# EXTRACTED MATERIAL

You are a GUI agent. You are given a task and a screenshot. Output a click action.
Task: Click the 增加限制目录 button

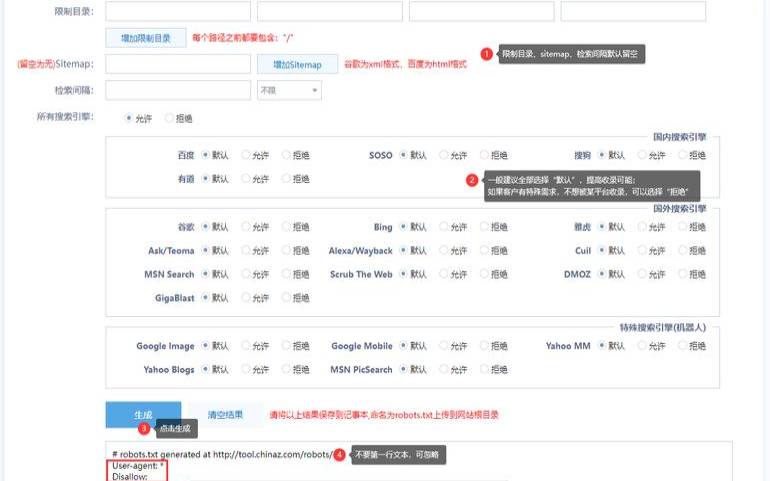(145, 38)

--

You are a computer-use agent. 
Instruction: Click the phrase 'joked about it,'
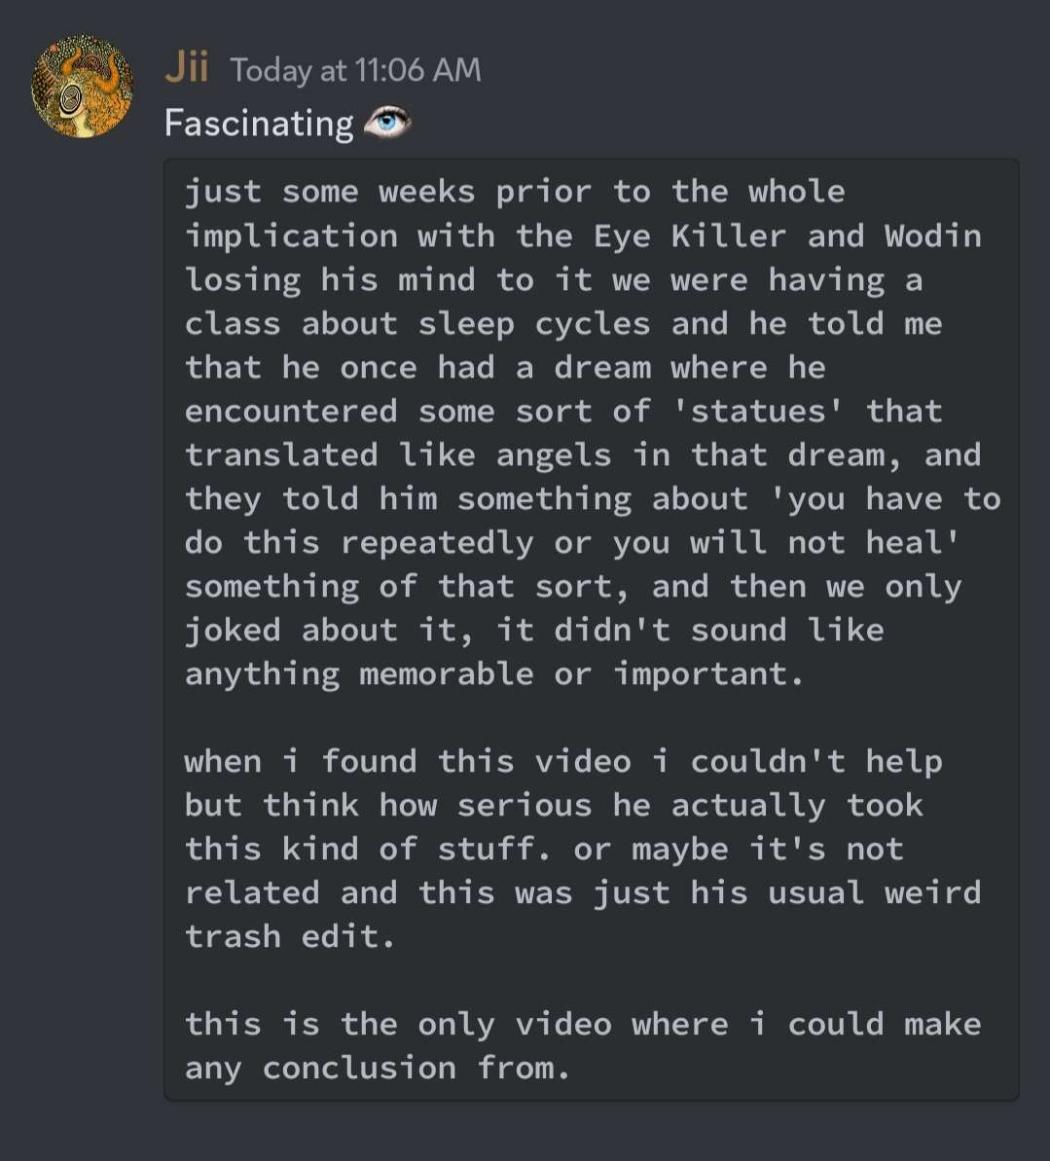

# PROBLEM DESCRIPTION
Where the line holding "You are a computer-use agent." appears in the listing above, start reproducing exactly, and end with the line holding "Instruction: Click the".

# ANSWER SPACE
You are a computer-use agent. 
Instruction: Click the phrase 'joked about it,'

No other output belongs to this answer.